Doctors are in Demand | The Spectrum

By: Cathy Wentz, www.the spectrum.com

CEDAR CITY - Although Utah ranked seventh in the nation in 2010 for health care, according to the United Health Foundation, the state still faces challenges in keeping residents healthy.

One challenge Utah needs to deal with is the low number of primary care physicians: 87 for every 100,000 people.

In a health environment that could change drastically in the next few years because of the recently passed national health care reform, primary care is the front line of medicine.

David Blodgett, M.D., director of the Southwest Utah Public Health Department, said when people have a primary care physician to coordinate their care throughout all its stages, health outcomes are better. Primary care physicians function as a patient's advocate to ensure that person makes it through the health care system.

Jason Wilson, administrator for Valley View Medical Center, said the facility has been fortunate in its ability to be satisfactorily staffed with primary care physicians in the fields of family practice, internal medicine, pediatrics and emergency medicine.
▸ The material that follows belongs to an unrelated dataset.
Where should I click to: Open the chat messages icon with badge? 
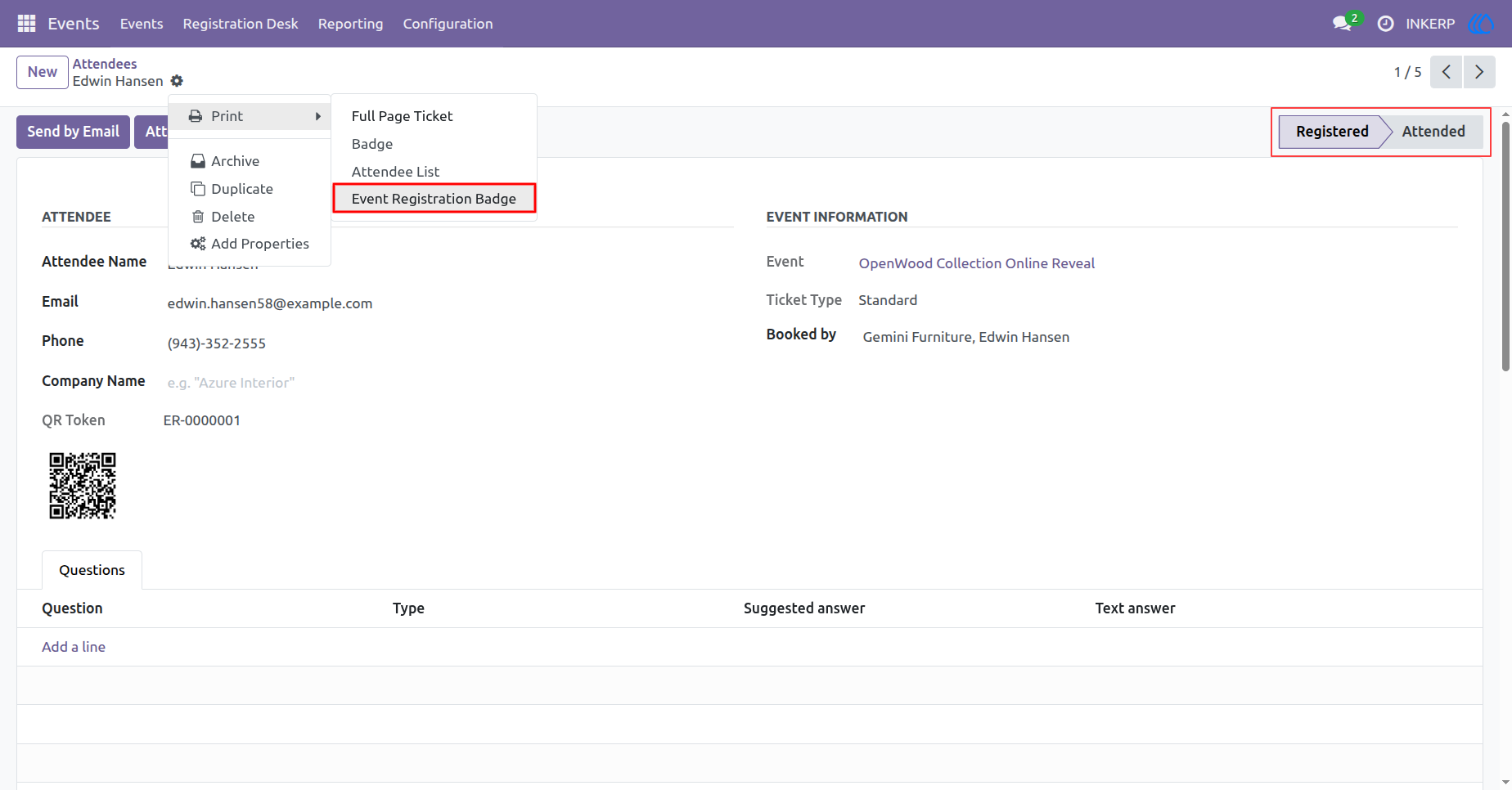[x=1343, y=23]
He said one of the problems causing a shortage of primary care physicians that he is aware of is the limited training opportunity for medical students to go into primary care. He said there has been discussion about needing to provide more residency opportunities for primary care physicians.

He said the other factor causing the shortage is economic. Medical school graduates are more financially rewarded for going into surgical specialties or ones in which they can perform a lot of procedures.
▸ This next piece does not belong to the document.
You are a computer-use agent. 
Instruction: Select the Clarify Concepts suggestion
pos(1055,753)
"So typically, the primary care specialties haven't made as much in our current system financially as some of your specialists have in the surgical area," Wilson said.

He also said there are provisions in the health care bill to target primary care and encourage people to go into primary care specialties, but the details are not known yet.
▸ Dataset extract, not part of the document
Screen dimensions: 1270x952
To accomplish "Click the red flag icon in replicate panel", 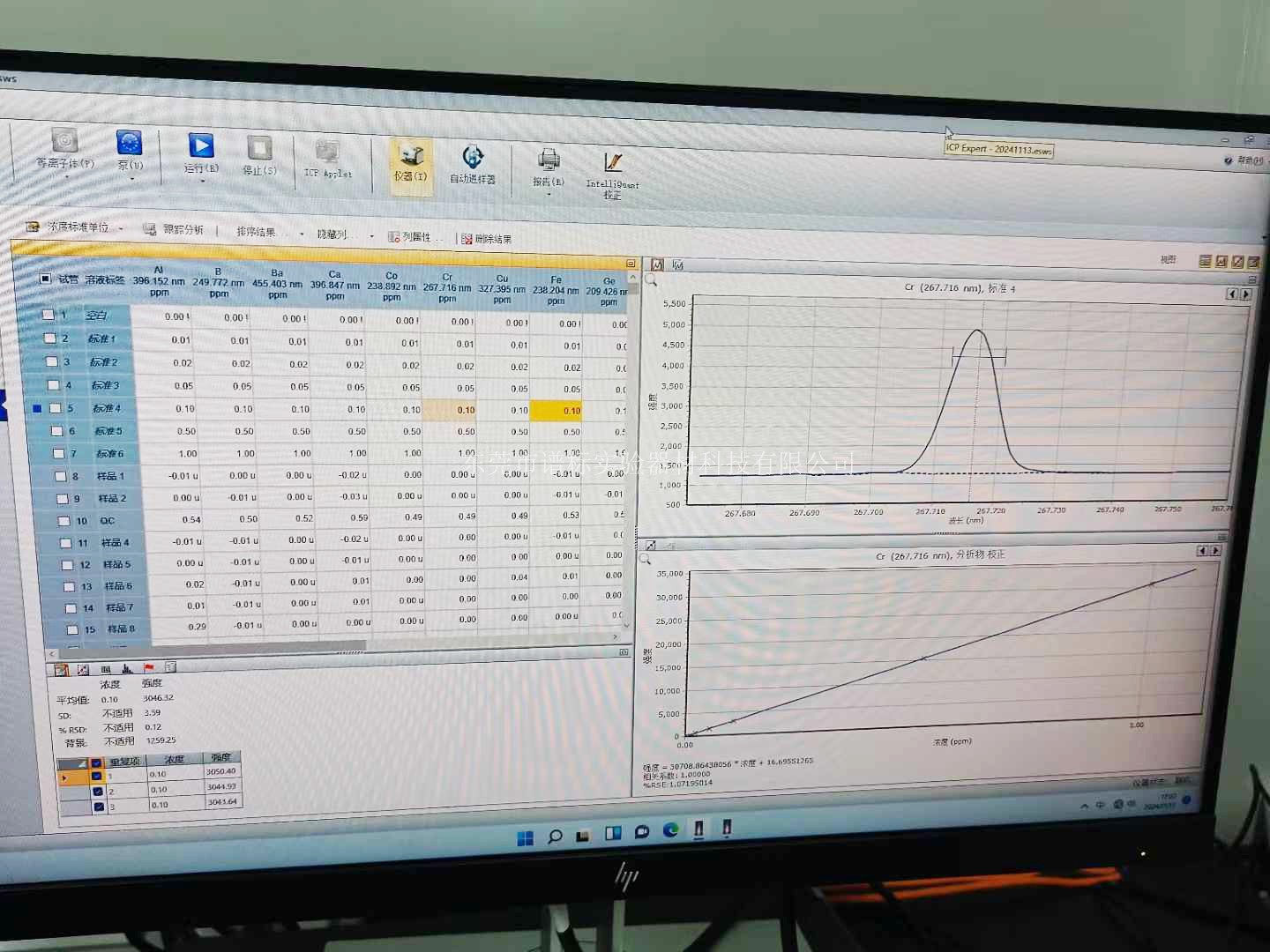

Tom Marshall, M.D., who works at the Intermountain Healthcare Family Practice Clinic, said malpractice is less of an issue for primary care physicians because the field is not as high-risk as those aligned with surgery and obstetrics. He said he used to deliver babies, but does not do it anymore.

Clint Bunker, D.O., also works at the clinic. He views his role of primary care physician as handling everything that normally happens.

"Most people will come to a primary care physician with their complaint," Bunker said.

His role is to determine whether the problem requires treatment beyond what he can do and where the patient needs to go. Although primary care physicians often act as gatekeepers to more specialized medicine, he said, they are not trying to keep patients away from those specialties, but rather act as intermediaries.

Bunker said when he went into medical school, his initial desire was to practice primary care because being able to take care of a wide range of patients and be well-versed in a lot of things was very appealing to him even though the specialties are more financially rewarding.

"It meets my needs, and I enjoy that so much more than I would being specialized," Bunker said

He finds that the most rewarding thing primary care is his interaction with a wide variety of patients, from a newborn to someone in their 90s, in the same day. He believes doctors going into primary care take that route because they want to have personal relationships with their patients.

"Specialists are very important; they're very needed, they're appreciated, but being able to see the general picture in taking care of those patients is very rewarding" Bunker said.

Wilson said the medical center has had some struggles in recruiting physicians for primary care specialties such as cardiology and it took more than a year of effort to recruit a cardiologist. They finally recruited Aarush Manchanda, M.D., for cardiology. However, they are still searching for a primary care neurologist.

Wilson said the hospital separates primary care and surgical specialties. The primary care specialties use medical intervention as opposed to surgical intervention.